Ketika mendengar itu dari mulut bunda, aku bersyukur ternyata benar aku masih hidup, aku pikir tadi aku tidak akan selamat.

"Iya bunda, memangnya aku tidak sadarkan diri berapa lama?"

"Seminggu"

Aku terkejut mendengar perkataan bunda. Jadi selama ini aku koma dan membuat banyak orang khawatir termasuk ayah. Di situ ayah langsung memelukku dan mengucapkan bahwa aku tidak boleh membuat semua orang khawatir lagi seperti sekarang.

Antara senang dan tidak suka bercampur menjadi satu ketika ayah memelukku jadi aku hanya membalasnya dengan anggukan dan senyum tipis.

Sepulangnya aku dari rumah sakit, kehidupanku sedikit lebih normal. Aku sudah berjanji pada bunda bahwa aku akan berubah menjadi lebih baik, aku tidak akan melakukan kenakalan yang biasa aku lakukan.

Beberapa bulan kemudian keadaanku sudah jauh membaik dari sebelumnya dan tiba dimana itu adalah hari kenaikan kelas dan ketika aku datang bersama bunda, wali kelasku berbicara dengan bundaku bahwa aku tidak boleh melakukan satu pun kenakalan lagi jika tidak aku akan di blacklist dari sekolah. Bunda yang mendengar itu hanya bisa tersenyum dan menjawab seadanya.

Ketika sampai di rumah, aku diajak berbicara oleh bunda.

"Kamu dengarkan yang tadi wali kelas kamu bicarakan? Sekarang bunda ingin bertanya mau kamu seperti apa?"

"Aku berusaha untuk tidak melakukan kenakalan lagi bunda tapi aku gabisa janji kalo aku bakalan khilaf nanti"

Bunda yang mendengar jawabanku hanya bisa geleng-geleng kepala.

"Kamu mau tetap disitu atau mau pindah sekolah? Sepertinya pergaulan di sana tidak terlalu bagus. Bunda tidak mau kamu seperti ini terus"

Aku yang mendengar itu langsung berpikir untuk mewujudkan keinginanku

"Boleh itu Bun, aku mau pindah tapi ke SMK ya Bun"

Setelah aku berbicara seperti itu aku langsung mencium bundaku dan pamit untuk bertemu teman-teman.

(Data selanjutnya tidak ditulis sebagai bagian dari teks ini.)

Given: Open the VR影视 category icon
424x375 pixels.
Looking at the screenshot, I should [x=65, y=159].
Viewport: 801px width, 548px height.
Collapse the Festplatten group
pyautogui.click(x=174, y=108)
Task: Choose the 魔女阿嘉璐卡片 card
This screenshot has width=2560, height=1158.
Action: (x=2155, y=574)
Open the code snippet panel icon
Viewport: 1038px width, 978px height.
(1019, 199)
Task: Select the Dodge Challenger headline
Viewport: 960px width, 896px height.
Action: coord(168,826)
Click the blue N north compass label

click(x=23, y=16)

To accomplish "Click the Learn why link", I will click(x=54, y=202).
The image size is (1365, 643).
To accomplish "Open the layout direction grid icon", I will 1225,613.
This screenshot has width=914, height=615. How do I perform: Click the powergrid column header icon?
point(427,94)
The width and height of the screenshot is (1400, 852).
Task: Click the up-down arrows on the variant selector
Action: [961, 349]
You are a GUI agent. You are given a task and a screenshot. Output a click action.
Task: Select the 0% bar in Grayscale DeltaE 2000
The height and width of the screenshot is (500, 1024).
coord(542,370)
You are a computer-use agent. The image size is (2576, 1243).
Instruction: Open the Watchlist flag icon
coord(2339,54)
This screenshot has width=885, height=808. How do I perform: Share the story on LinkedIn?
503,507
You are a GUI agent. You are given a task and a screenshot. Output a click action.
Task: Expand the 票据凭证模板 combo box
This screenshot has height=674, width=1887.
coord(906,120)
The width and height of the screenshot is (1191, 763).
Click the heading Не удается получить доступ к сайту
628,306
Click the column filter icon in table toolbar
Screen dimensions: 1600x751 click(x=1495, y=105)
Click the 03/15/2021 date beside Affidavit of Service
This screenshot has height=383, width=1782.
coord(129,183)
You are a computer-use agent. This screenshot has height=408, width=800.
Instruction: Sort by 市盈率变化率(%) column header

Bunda hanya bisa pasrah untuk menuruti kemauanku karena memang bunda benar-benar ingin aku berubah.

Pembicaraan ini sampai ke telinga ayah ketika ayah sudah pulang dari pekerjaannya. Dan ayah langsung emosi karena memang ayah sangat menentang aku bersekolah SMK dan kejadian buruk pun terulang kembali. Tetapi aku tetap teguh dengan pilihanku bahwa aku akan tetap pindah ke salah satu SMK yang ada di sekitar rumahku. Sampai pada akhirnya ayah menyerah dengan keinginanku.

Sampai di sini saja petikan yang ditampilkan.